Thursday, October 29, 2009

Resilient Overlay Networks

D. Andersen. H. Balakrishnan, F. Kaashoek, R. Morris, "Resilient Overlay Networks," 18th Symposium on Operating Systems Principles, (December 2001).
 Resilient Overlay Network is an architecture that allows distributed Internet applications to detect and recover from path outages and periods of degraded performance within a matter of seconds. The idea is that by building an application level overlay network, we can achieve an increase in performance as well as reliability. The overall concept of RON involves a small group of nodes spread across the network in multiple ISPs. They keep pinging each other and help in creating a global state of 'link healths' (similar to link state concept) and decide to overlay packets between hosts either directly or through intermediate host(s) based on the global link health information. This helps in circumventing policy restrictions imposed by ISPs, helps it in adapting to network conditions or helps in customizing to various applications such as video/voice etc.
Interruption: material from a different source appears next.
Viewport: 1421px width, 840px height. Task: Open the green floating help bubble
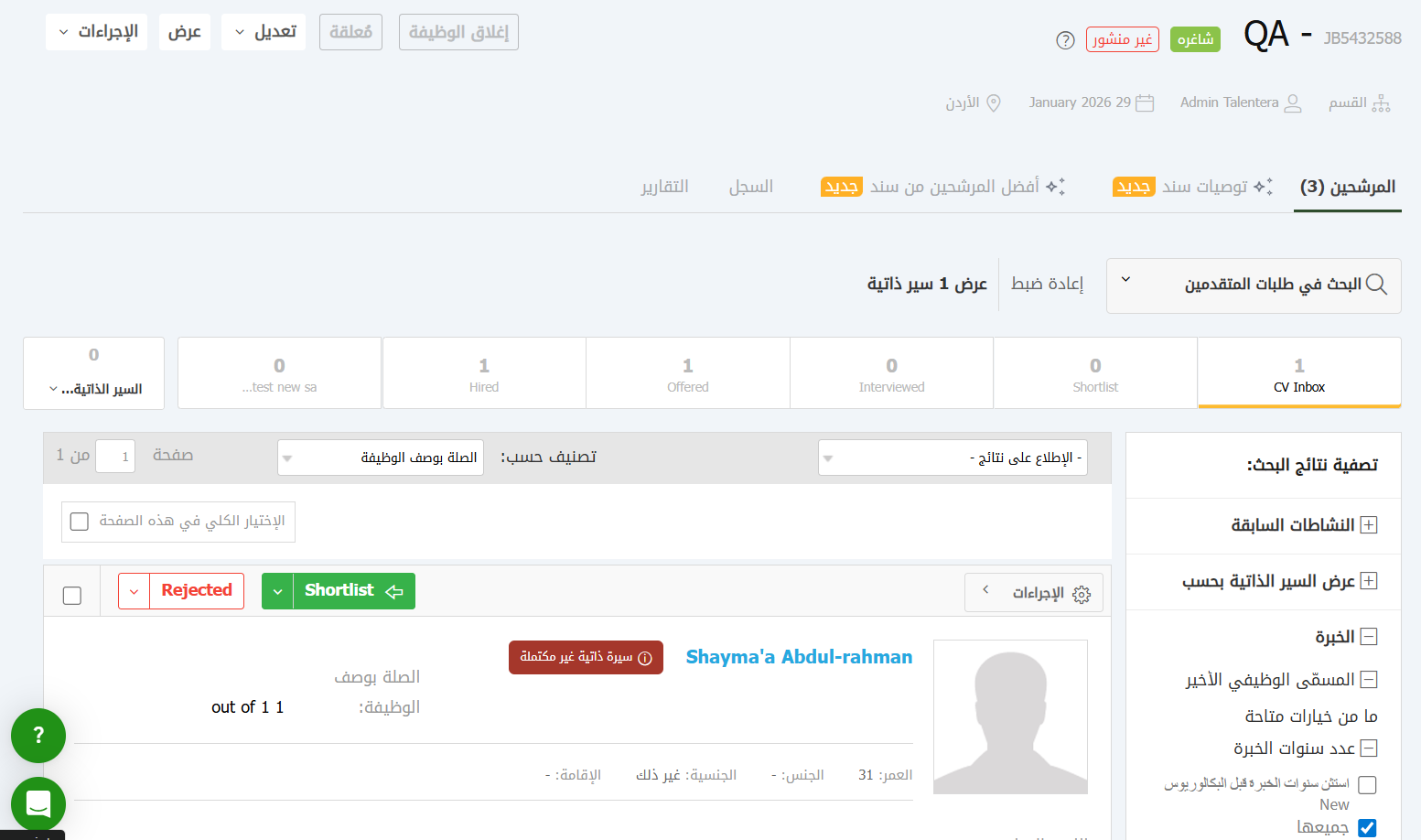[38, 735]
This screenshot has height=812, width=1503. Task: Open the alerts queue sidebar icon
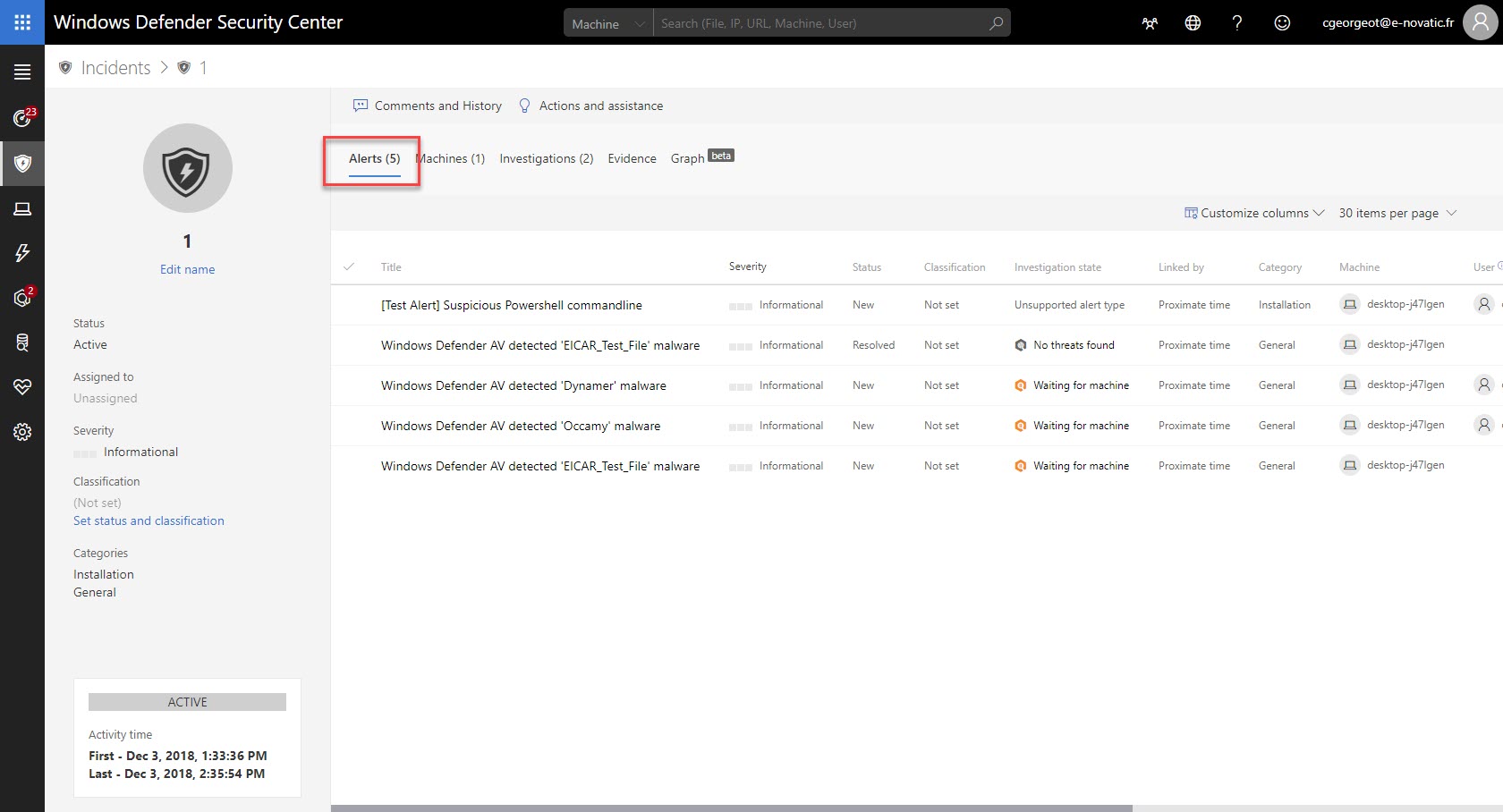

Overall, the analysis was definitely encouraging. It was observed that overlay network reacted to failures in a matter of seconds as opposed to BGP which takes many minutes before restoring original flow. An interesting phenomenon was observed that RON paths were actually shorter that BGP paths. My only point of critique/concern with this paper would be as to how feasible would be its wide deployment? Wouldn't the ISPs be concerned about the fact that overlay networks mess with their traffic engineering? Wouldn't this make them take steps against it? Further, issues involving large scale deployment (and probably resulting congestion due to control place information) aren't really tackled in the paper. It would be interesting to discuss these aspects in class.